* [Exercise directions]:
Copy out the lines below without any changes.

* * * *

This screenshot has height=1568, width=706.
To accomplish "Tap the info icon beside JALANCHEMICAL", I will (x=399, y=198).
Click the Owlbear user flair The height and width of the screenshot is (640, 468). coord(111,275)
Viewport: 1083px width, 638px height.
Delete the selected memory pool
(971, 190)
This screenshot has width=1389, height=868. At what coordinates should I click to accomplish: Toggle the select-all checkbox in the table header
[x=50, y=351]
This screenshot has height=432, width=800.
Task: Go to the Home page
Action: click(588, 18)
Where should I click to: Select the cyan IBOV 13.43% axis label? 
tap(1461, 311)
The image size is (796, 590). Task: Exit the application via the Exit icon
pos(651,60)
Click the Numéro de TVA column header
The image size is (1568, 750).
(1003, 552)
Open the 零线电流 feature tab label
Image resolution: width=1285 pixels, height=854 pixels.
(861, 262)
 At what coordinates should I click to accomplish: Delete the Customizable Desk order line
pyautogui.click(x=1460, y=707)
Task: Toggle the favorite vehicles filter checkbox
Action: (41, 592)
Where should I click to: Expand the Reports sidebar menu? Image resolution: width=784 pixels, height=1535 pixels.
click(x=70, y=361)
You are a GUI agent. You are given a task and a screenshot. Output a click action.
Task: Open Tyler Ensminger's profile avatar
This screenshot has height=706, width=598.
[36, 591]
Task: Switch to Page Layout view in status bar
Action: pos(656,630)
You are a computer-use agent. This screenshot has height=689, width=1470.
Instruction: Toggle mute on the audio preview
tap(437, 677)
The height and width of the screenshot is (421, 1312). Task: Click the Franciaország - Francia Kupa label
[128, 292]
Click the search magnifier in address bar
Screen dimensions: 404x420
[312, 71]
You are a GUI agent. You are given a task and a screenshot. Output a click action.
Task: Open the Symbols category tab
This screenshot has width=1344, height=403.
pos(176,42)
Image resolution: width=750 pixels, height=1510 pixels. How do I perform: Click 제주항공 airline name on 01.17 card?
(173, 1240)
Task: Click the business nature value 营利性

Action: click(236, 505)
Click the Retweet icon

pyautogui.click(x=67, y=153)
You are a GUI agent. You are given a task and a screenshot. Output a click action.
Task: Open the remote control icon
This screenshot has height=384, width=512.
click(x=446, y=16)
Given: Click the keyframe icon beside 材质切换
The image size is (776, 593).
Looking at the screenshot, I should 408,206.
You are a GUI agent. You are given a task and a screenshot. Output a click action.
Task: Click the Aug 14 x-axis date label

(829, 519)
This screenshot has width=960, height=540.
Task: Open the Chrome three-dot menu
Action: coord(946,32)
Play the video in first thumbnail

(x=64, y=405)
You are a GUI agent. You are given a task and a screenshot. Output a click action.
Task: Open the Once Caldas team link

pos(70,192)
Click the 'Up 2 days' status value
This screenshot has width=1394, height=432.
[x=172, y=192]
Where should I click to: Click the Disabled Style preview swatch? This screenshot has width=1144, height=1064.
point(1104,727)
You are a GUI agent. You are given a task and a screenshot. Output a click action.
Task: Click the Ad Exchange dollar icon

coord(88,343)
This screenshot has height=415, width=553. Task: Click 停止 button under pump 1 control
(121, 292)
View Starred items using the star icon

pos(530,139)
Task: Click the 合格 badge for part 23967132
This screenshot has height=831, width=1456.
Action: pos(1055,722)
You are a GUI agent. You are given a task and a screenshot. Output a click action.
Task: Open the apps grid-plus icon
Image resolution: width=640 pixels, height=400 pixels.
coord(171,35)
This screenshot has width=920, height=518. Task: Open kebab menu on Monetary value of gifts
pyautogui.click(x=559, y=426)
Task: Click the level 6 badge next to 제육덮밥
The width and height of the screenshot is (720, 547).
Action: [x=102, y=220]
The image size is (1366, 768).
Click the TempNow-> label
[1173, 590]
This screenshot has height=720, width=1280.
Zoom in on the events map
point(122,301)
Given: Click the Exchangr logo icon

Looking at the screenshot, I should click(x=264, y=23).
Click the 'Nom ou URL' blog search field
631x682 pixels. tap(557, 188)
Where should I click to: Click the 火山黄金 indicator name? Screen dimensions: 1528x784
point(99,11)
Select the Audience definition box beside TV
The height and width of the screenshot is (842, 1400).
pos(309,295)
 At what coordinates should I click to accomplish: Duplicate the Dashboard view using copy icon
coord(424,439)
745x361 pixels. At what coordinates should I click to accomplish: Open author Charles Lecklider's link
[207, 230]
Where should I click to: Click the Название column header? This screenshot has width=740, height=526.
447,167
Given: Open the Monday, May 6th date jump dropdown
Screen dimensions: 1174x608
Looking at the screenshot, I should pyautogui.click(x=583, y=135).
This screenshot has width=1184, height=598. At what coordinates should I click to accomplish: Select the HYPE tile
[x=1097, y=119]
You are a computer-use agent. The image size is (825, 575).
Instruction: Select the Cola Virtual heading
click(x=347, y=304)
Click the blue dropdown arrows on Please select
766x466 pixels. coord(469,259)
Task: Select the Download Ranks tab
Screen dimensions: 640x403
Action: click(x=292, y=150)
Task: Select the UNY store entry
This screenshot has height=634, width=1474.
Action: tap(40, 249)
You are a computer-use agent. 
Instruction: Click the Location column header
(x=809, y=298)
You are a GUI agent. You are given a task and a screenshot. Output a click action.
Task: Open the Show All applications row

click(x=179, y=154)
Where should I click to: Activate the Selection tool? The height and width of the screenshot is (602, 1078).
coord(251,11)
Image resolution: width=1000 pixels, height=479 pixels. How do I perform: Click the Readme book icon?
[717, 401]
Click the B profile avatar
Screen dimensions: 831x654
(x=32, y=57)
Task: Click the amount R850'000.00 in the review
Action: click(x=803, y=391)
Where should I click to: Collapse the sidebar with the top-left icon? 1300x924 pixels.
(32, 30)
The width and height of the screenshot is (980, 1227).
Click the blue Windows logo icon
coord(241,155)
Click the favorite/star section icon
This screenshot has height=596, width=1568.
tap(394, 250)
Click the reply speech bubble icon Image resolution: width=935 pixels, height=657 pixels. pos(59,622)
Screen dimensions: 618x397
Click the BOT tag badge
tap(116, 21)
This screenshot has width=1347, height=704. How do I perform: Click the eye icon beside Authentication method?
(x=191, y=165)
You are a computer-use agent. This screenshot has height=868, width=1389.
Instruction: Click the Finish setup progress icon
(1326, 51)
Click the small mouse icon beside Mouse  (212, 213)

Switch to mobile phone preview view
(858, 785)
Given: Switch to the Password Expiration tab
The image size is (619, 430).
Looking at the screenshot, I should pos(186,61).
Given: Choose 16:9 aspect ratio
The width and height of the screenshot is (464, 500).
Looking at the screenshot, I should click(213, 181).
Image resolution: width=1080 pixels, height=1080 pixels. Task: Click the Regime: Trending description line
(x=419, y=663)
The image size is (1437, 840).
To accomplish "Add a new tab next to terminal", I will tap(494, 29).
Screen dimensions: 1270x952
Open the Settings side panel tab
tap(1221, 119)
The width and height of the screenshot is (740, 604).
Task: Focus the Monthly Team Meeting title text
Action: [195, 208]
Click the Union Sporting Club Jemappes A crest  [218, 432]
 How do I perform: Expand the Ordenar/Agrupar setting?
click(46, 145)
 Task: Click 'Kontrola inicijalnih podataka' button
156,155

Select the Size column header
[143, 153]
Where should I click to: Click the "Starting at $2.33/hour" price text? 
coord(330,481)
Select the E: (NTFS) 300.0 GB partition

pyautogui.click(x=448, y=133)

* * * *

* [Task response]:
This screenshot has height=1568, width=706.
To accomplish "Tap the info icon beside JALANCHEMICAL", I will (x=399, y=198).
Click the Owlbear user flair The height and width of the screenshot is (640, 468). coord(111,275)
Viewport: 1083px width, 638px height.
Delete the selected memory pool
(971, 190)
This screenshot has width=1389, height=868. At what coordinates should I click to accomplish: Toggle the select-all checkbox in the table header
[x=50, y=351]
This screenshot has height=432, width=800.
Task: Go to the Home page
Action: click(588, 18)
Where should I click to: Select the cyan IBOV 13.43% axis label? 
tap(1461, 311)
The image size is (796, 590). Task: Exit the application via the Exit icon
pos(651,60)
Click the Numéro de TVA column header
The image size is (1568, 750).
(1003, 552)
Open the 零线电流 feature tab label
Image resolution: width=1285 pixels, height=854 pixels.
(861, 262)
 At what coordinates should I click to accomplish: Delete the Customizable Desk order line
pyautogui.click(x=1460, y=707)
Task: Toggle the favorite vehicles filter checkbox
Action: (41, 592)
Where should I click to: Expand the Reports sidebar menu? Image resolution: width=784 pixels, height=1535 pixels.
click(x=70, y=361)
You are a GUI agent. You are given a task and a screenshot. Output a click action.
Task: Open Tyler Ensminger's profile avatar
This screenshot has height=706, width=598.
[36, 591]
Task: Switch to Page Layout view in status bar
Action: pos(656,630)
You are a computer-use agent. This screenshot has height=689, width=1470.
Instruction: Toggle mute on the audio preview
tap(437, 677)
The height and width of the screenshot is (421, 1312). Task: Click the Franciaország - Francia Kupa label
[128, 292]
Click the search magnifier in address bar
Screen dimensions: 404x420
[312, 71]
You are a GUI agent. You are given a task and a screenshot. Output a click action.
Task: Open the Symbols category tab
This screenshot has width=1344, height=403.
pos(176,42)
Image resolution: width=750 pixels, height=1510 pixels. How do I perform: Click 제주항공 airline name on 01.17 card?
(173, 1240)
Task: Click the business nature value 营利性

Action: click(236, 505)
Click the Retweet icon

pyautogui.click(x=67, y=153)
You are a GUI agent. You are given a task and a screenshot. Output a click action.
Task: Open the remote control icon
This screenshot has height=384, width=512.
click(x=446, y=16)
Given: Click the keyframe icon beside 材质切换
The image size is (776, 593).
Looking at the screenshot, I should 408,206.
You are a GUI agent. You are given a task and a screenshot. Output a click action.
Task: Click the Aug 14 x-axis date label

(829, 519)
This screenshot has width=960, height=540.
Task: Open the Chrome three-dot menu
Action: coord(946,32)
Play the video in first thumbnail

(x=64, y=405)
You are a GUI agent. You are given a task and a screenshot. Output a click action.
Task: Open the Once Caldas team link

pos(70,192)
Click the 'Up 2 days' status value
This screenshot has width=1394, height=432.
[x=172, y=192]
Where should I click to: Click the Disabled Style preview swatch? This screenshot has width=1144, height=1064.
point(1104,727)
You are a GUI agent. You are given a task and a screenshot. Output a click action.
Task: Click the Ad Exchange dollar icon

coord(88,343)
This screenshot has height=415, width=553. Task: Click 停止 button under pump 1 control
(121, 292)
View Starred items using the star icon

pos(530,139)
Task: Click the 合格 badge for part 23967132
This screenshot has height=831, width=1456.
Action: pos(1055,722)
You are a GUI agent. You are given a task and a screenshot. Output a click action.
Task: Open the apps grid-plus icon
Image resolution: width=640 pixels, height=400 pixels.
coord(171,35)
This screenshot has width=920, height=518. Task: Open kebab menu on Monetary value of gifts
pyautogui.click(x=559, y=426)
Task: Click the level 6 badge next to 제육덮밥
The width and height of the screenshot is (720, 547).
Action: [x=102, y=220]
The image size is (1366, 768).
Click the TempNow-> label
[1173, 590]
This screenshot has height=720, width=1280.
Zoom in on the events map
point(122,301)
Given: Click the Exchangr logo icon

Looking at the screenshot, I should click(x=264, y=23).
Click the 'Nom ou URL' blog search field
631x682 pixels. tap(557, 188)
Where should I click to: Click the 火山黄金 indicator name? Screen dimensions: 1528x784
point(99,11)
Select the Audience definition box beside TV
The height and width of the screenshot is (842, 1400).
pos(309,295)
 At what coordinates should I click to accomplish: Duplicate the Dashboard view using copy icon
coord(424,439)
745x361 pixels. At what coordinates should I click to accomplish: Open author Charles Lecklider's link
[207, 230]
Where should I click to: Click the Название column header? This screenshot has width=740, height=526.
447,167
Given: Open the Monday, May 6th date jump dropdown
Screen dimensions: 1174x608
Looking at the screenshot, I should pyautogui.click(x=583, y=135).
This screenshot has width=1184, height=598. At what coordinates should I click to accomplish: Select the HYPE tile
[x=1097, y=119]
You are a computer-use agent. The image size is (825, 575).
Instruction: Select the Cola Virtual heading
click(x=347, y=304)
Click the blue dropdown arrows on Please select
766x466 pixels. coord(469,259)
Task: Select the Download Ranks tab
Screen dimensions: 640x403
Action: click(x=292, y=150)
Task: Select the UNY store entry
This screenshot has height=634, width=1474.
Action: tap(40, 249)
You are a computer-use agent. 
Instruction: Click the Location column header
(x=809, y=298)
You are a GUI agent. You are given a task and a screenshot. Output a click action.
Task: Open the Show All applications row

click(x=179, y=154)
Where should I click to: Activate the Selection tool? The height and width of the screenshot is (602, 1078).
coord(251,11)
Image resolution: width=1000 pixels, height=479 pixels. How do I perform: Click the Readme book icon?
[717, 401]
Click the B profile avatar
Screen dimensions: 831x654
(x=32, y=57)
Task: Click the amount R850'000.00 in the review
Action: click(x=803, y=391)
Where should I click to: Collapse the sidebar with the top-left icon? 1300x924 pixels.
(32, 30)
The width and height of the screenshot is (980, 1227).
Click the blue Windows logo icon
coord(241,155)
Click the favorite/star section icon
This screenshot has height=596, width=1568.
tap(394, 250)
Click the reply speech bubble icon Image resolution: width=935 pixels, height=657 pixels. pos(59,622)
Screen dimensions: 618x397
Click the BOT tag badge
tap(116, 21)
This screenshot has width=1347, height=704. How do I perform: Click the eye icon beside Authentication method?
(x=191, y=165)
You are a computer-use agent. This screenshot has height=868, width=1389.
Instruction: Click the Finish setup progress icon
(1326, 51)
Click the small mouse icon beside Mouse  (212, 213)

Switch to mobile phone preview view
(858, 785)
Given: Switch to the Password Expiration tab
The image size is (619, 430).
Looking at the screenshot, I should pos(186,61).
Given: Choose 16:9 aspect ratio
The width and height of the screenshot is (464, 500).
Looking at the screenshot, I should click(213, 181).
Image resolution: width=1080 pixels, height=1080 pixels. Task: Click the Regime: Trending description line
(x=419, y=663)
The image size is (1437, 840).
To accomplish "Add a new tab next to terminal", I will tap(494, 29).
Screen dimensions: 1270x952
Open the Settings side panel tab
tap(1221, 119)
The width and height of the screenshot is (740, 604).
Task: Focus the Monthly Team Meeting title text
Action: [195, 208]
Click the Union Sporting Club Jemappes A crest  [218, 432]
 How do I perform: Expand the Ordenar/Agrupar setting?
click(46, 145)
 Task: Click 'Kontrola inicijalnih podataka' button
156,155

Select the Size column header
[143, 153]
Where should I click to: Click the "Starting at $2.33/hour" price text? 
coord(330,481)
Select the E: (NTFS) 300.0 GB partition

pyautogui.click(x=448, y=133)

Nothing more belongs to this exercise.